This article has analyzed the current state of the renewable energy industry in Jordan, aimed at aiding decision makers and investors in planning future projects. It investigated the current energy demand in the country and the role of renewable energy sources in achieving long-term energy security. We have identified the challenges facing the renewable energy sector such as policies and regulations, technical support, and financial resources which directly affect the incorporation of renewable energy into the country’s energy mix. However, Jordan is already taking steps to address these situations and to invest in opportunities presented by the renewables industry.

To further promote the use of renewable energy, we recommend that Jordan focus on managing its power system and invest in grid infrastructure and storage capacity. Implementing CSP plants in the southern region of the country could also have a significant impact on the economy and reduce dependence on imported oil. However, more investigation is required to evaluate the feasibility of such applications. Therefore, establishing renewable energy centers would facilitate research into grid integration of renewable energy sources and help to expedite solutions for adoption. We further recommend support for domestic universities in designing guidelines for research frameworks in water, renewable energy, and the environment to help prepare a qualified and trained workforce.

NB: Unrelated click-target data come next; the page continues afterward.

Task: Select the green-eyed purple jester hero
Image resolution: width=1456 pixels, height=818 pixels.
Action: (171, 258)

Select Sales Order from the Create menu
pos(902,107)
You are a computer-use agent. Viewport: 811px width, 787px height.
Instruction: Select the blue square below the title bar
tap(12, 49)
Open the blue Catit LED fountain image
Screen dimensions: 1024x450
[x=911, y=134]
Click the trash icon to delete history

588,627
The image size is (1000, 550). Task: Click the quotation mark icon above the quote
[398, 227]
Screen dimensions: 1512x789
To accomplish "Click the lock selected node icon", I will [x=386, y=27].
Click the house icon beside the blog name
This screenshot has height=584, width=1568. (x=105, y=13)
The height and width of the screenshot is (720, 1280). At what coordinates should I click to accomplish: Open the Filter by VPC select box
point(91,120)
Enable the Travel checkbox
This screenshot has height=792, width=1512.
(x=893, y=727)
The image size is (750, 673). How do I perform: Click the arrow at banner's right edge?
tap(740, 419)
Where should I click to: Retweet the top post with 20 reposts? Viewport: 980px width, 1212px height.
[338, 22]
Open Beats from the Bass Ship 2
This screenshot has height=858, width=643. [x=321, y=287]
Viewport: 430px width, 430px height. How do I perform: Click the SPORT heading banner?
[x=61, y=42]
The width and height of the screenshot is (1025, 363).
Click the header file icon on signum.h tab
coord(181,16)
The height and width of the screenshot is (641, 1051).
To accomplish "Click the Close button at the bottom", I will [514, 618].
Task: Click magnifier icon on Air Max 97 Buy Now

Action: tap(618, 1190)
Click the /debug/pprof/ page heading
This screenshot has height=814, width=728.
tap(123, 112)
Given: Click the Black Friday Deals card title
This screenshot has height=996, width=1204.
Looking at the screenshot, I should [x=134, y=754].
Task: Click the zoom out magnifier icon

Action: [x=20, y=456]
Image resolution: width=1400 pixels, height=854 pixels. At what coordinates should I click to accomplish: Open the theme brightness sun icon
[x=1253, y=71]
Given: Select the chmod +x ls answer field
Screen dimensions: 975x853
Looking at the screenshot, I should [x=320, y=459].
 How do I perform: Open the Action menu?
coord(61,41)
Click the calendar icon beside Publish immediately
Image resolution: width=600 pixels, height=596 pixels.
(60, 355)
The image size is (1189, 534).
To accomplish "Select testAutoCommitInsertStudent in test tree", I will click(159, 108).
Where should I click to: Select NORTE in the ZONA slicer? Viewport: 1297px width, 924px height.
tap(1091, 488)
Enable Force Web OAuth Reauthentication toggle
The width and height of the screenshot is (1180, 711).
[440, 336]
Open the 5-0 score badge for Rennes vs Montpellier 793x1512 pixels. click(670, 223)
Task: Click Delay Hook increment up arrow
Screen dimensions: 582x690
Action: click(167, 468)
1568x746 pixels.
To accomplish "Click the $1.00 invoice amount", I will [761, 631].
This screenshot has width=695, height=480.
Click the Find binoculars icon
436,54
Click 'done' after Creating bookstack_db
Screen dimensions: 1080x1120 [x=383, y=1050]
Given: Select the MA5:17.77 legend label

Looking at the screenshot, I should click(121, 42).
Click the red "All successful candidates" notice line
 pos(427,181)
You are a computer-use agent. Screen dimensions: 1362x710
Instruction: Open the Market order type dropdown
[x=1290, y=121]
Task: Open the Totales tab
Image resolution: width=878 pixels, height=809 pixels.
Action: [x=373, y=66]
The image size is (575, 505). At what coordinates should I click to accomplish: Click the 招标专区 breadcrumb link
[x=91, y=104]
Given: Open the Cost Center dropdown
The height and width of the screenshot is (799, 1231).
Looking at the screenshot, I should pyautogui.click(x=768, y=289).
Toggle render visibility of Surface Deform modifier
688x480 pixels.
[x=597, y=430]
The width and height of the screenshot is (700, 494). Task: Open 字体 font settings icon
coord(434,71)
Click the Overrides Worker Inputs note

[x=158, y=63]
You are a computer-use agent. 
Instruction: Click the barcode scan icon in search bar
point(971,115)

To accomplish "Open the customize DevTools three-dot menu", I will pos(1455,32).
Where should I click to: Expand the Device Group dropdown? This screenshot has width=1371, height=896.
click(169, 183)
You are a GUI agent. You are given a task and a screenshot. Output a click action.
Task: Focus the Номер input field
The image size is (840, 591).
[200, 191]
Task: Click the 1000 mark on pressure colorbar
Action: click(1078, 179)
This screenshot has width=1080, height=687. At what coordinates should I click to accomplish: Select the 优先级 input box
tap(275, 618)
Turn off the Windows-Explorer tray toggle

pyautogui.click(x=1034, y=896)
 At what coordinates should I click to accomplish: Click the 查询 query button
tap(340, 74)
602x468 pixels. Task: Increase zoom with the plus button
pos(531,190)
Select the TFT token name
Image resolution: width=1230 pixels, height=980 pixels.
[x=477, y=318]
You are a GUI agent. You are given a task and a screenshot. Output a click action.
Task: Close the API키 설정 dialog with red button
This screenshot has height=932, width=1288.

A clear investor’s guide should be designed to attract investors, defining the best-enabled energy technologies suited to each location in Jordan and highlighting the country’s different renewable energy sources, vast business-growth potential, and competitive advantages. The Jordanian government should conduct a detailed analysis of the project’s impact on the surrounding area and population. Finally, investors should provide an environmental analysis before any renewable energy project is approved by the Jordanian government.

Disclosure statement

No potential conflict of interest was reported by the authors.